Edit 2: What I wrote above is incorrect. Please go to my answer below for a corrected formula. Ultimately, the equations are that the $2$-by-$2$ minors of $v$ must vanish (this is explained in my answer below).
Define, for $i = 1, \ldots, m$, the bilinear map $\wedge_i$ from $V \times V$ to $(W \otimes W) \otimes \cdots \otimes (\Lambda^2 W) \otimes \cdots (W \otimes W)$ where $\Lambda^2 W$ is right after the first $i-1$ th pair of $W \otimes W$, which maps $(w_1 \otimes \cdots \otimes w_m, w'_1 \otimes \cdots \otimes w'_m)$ to $$(w_1 \otimes w'_1) \otimes \cdots \otimes (w_i \wedge w'_i) \otimes \cdots \otimes (w_m \otimes w'_m).$$
Then the equations defining the Segre embedding of $P(W) \times \cdots P(W)$ ($m$ copies of $P(W)$) inside $P(W \otimes \cdots \otimes W)$ ($m$ times) can be written using our notation as:
$v \wedge_i v = 0,$ for $i = 1, \ldots, m$.
What I had written in my post was actually incorrect (though somewhat close to a correct answer).
These conditions are redundant though. A less redundant way of writing these conditions is that the $2$-by-$2$ minors of $v$ should vanish.
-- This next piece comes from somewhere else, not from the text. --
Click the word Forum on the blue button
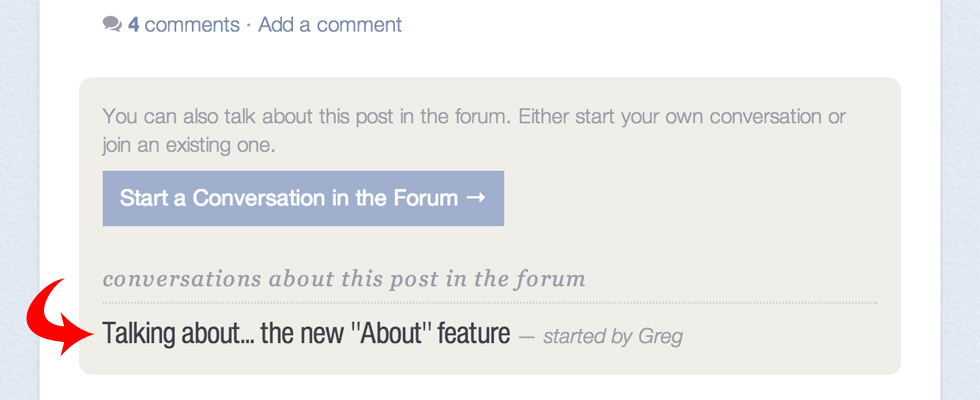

To simplify the discussion and notation, suppose that $W = (\mathbb{C}^n)^*$. Let $S_1$ and $S_2$ be two subsets of $[n] = \{1, \ldots, n\}$ such that $|S_1| = 2$ and $|S_2| = 2$. We do not require $S_1$ and $S_2$ to be distinct (they may or may not be distinct). Let us say that $S_1 = \{a_1,b_1\}$ and $S_2 = \{a_2,b_2\}$ where $1 \leq a_i < b_i \leq n$, for $i = 1, 2$. Also, let $i_1, i_2$ be such that $1 \leq i_1 < i_2 \leq m$.
We can think of $v \in V$ as a tensor having $m$ indices. Then, for each fixed values of the indices at locations other than $i_1$ and $i_2$ (and we suppress these indices from our notation), we get the following condition:
$$v_{a_1a_2} v_{b_1b_2} - v_{a_1b_2} v_{b_1a_2} = 0.$$
The left-hand side is what one may call a $2$-by-$2$ minor.